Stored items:
• • • • •

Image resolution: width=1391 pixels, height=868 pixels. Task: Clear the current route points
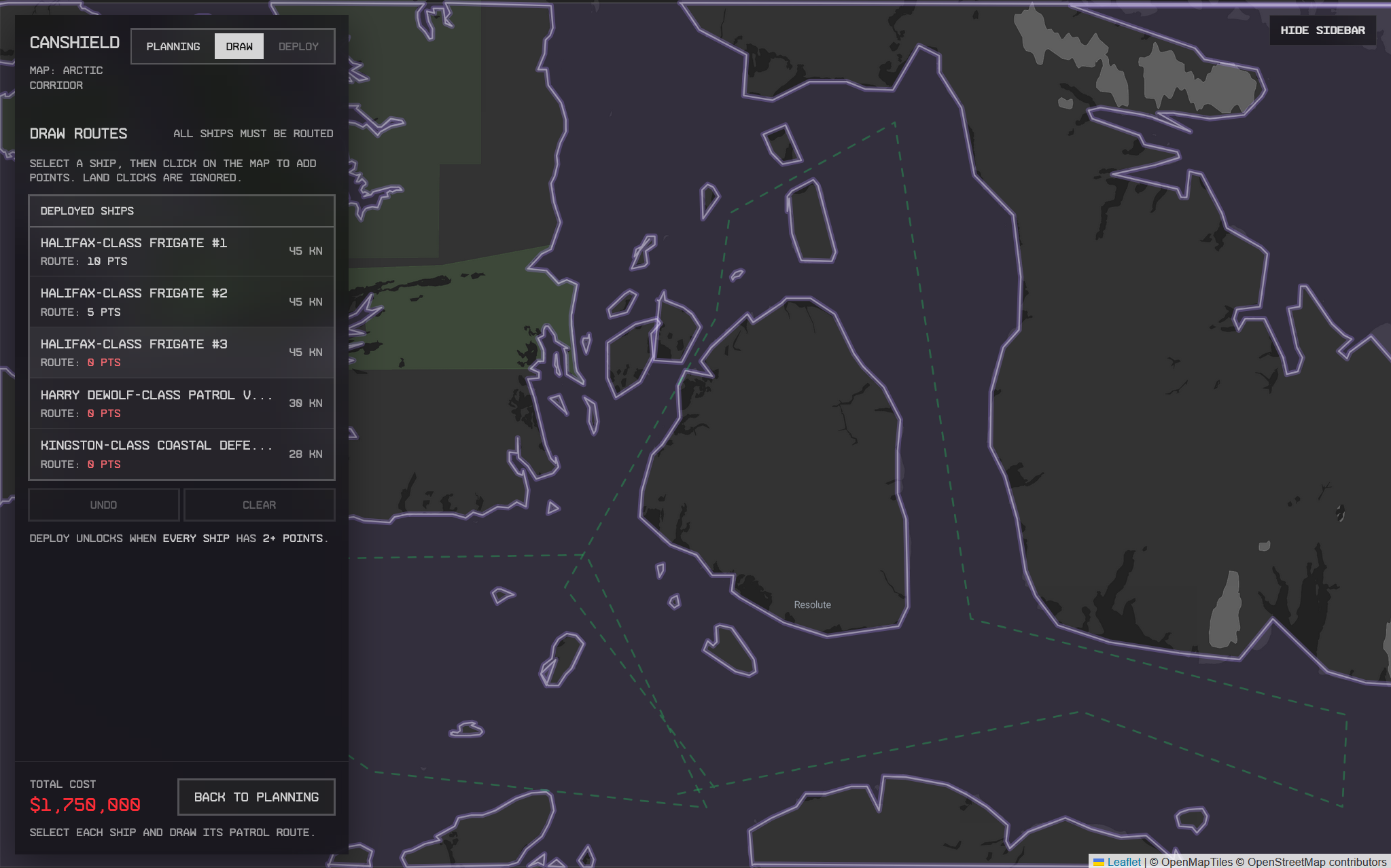pyautogui.click(x=259, y=505)
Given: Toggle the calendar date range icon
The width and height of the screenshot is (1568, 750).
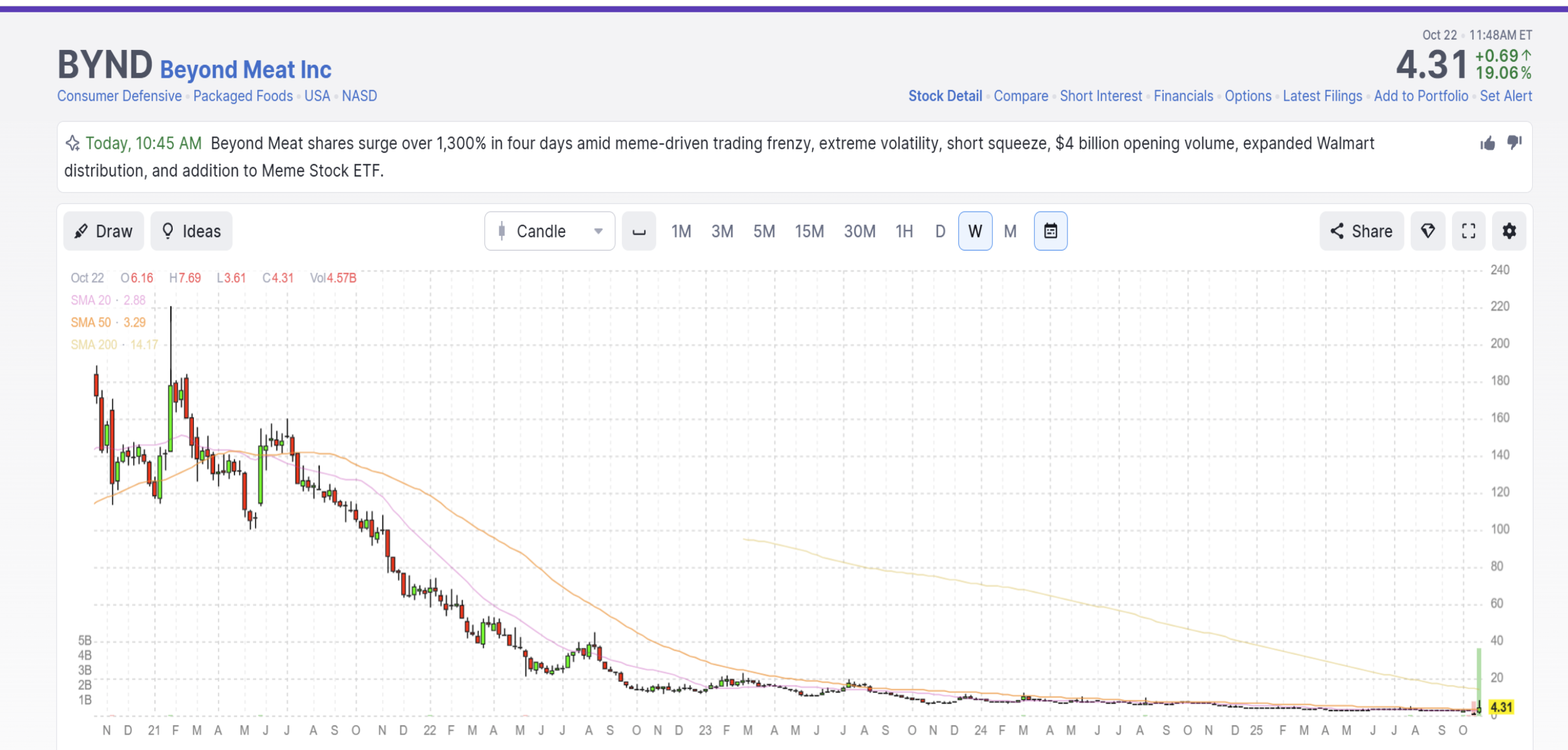Looking at the screenshot, I should click(1050, 231).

• • • • •

Work order
What should appear is an exact copy of the lines from the one containing "Given: Toggle the calendar date range icon" through the last line of the records above, pictures excluded.

Exercise answer
Given: Toggle the calendar date range icon
The width and height of the screenshot is (1568, 750).
Looking at the screenshot, I should click(1050, 231).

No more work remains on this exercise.